# ABOUT THIS EXERCISE
Restate word for word the lines of the data below, from the first through the one that has "Home (68, 923)".

Pixel coordinate grounding data
----------------
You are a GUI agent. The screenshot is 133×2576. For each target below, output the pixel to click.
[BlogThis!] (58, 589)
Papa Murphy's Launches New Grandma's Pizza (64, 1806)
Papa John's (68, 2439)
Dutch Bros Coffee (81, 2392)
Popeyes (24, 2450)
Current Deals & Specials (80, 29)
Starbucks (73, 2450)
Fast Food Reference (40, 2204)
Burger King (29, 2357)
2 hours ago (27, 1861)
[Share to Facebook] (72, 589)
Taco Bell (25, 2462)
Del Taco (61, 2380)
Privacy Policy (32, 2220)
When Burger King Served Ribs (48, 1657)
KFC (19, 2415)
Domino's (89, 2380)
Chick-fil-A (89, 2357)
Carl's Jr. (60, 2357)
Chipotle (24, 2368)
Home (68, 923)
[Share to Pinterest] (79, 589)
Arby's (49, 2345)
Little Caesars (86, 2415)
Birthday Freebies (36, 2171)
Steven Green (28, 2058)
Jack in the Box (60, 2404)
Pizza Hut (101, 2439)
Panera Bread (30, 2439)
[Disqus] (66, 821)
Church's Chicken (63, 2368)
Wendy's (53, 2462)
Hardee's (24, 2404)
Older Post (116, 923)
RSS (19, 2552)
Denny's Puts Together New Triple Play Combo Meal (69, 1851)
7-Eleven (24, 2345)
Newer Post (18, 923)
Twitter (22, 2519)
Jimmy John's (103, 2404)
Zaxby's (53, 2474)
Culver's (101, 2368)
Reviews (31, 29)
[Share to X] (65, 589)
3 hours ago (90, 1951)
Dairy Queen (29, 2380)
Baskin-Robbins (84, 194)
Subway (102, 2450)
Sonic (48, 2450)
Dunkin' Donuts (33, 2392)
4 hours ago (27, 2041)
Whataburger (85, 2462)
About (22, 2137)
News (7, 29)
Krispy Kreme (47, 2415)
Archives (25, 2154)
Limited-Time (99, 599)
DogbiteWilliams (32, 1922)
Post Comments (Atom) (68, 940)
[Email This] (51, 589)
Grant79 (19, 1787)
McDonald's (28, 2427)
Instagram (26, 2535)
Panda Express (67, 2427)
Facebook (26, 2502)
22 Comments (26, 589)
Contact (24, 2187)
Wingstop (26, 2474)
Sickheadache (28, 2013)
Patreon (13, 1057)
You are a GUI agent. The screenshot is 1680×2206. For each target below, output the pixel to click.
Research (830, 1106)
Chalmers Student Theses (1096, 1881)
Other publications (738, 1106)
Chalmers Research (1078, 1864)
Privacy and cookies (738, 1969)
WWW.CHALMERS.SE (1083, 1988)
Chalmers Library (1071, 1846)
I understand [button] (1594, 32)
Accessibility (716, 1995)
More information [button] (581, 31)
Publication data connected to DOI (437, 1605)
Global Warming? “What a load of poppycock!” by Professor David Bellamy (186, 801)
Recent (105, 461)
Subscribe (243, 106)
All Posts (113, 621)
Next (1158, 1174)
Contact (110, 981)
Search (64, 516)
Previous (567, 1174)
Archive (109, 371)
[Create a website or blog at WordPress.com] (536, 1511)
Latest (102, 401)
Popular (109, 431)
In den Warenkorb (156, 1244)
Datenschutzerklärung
----------------
# YOUR SOLUTION
You are a GUI agent. The screenshot is 133×2576. For each target below, output the pixel to click.
[BlogThis!] (58, 589)
Papa Murphy's Launches New Grandma's Pizza (64, 1806)
Papa John's (68, 2439)
Dutch Bros Coffee (81, 2392)
Popeyes (24, 2450)
Current Deals & Specials (80, 29)
Starbucks (73, 2450)
Fast Food Reference (40, 2204)
Burger King (29, 2357)
2 hours ago (27, 1861)
[Share to Facebook] (72, 589)
Taco Bell (25, 2462)
Del Taco (61, 2380)
Privacy Policy (32, 2220)
When Burger King Served Ribs (48, 1657)
KFC (19, 2415)
Domino's (89, 2380)
Chick-fil-A (89, 2357)
Carl's Jr. (60, 2357)
Chipotle (24, 2368)
Home (68, 923)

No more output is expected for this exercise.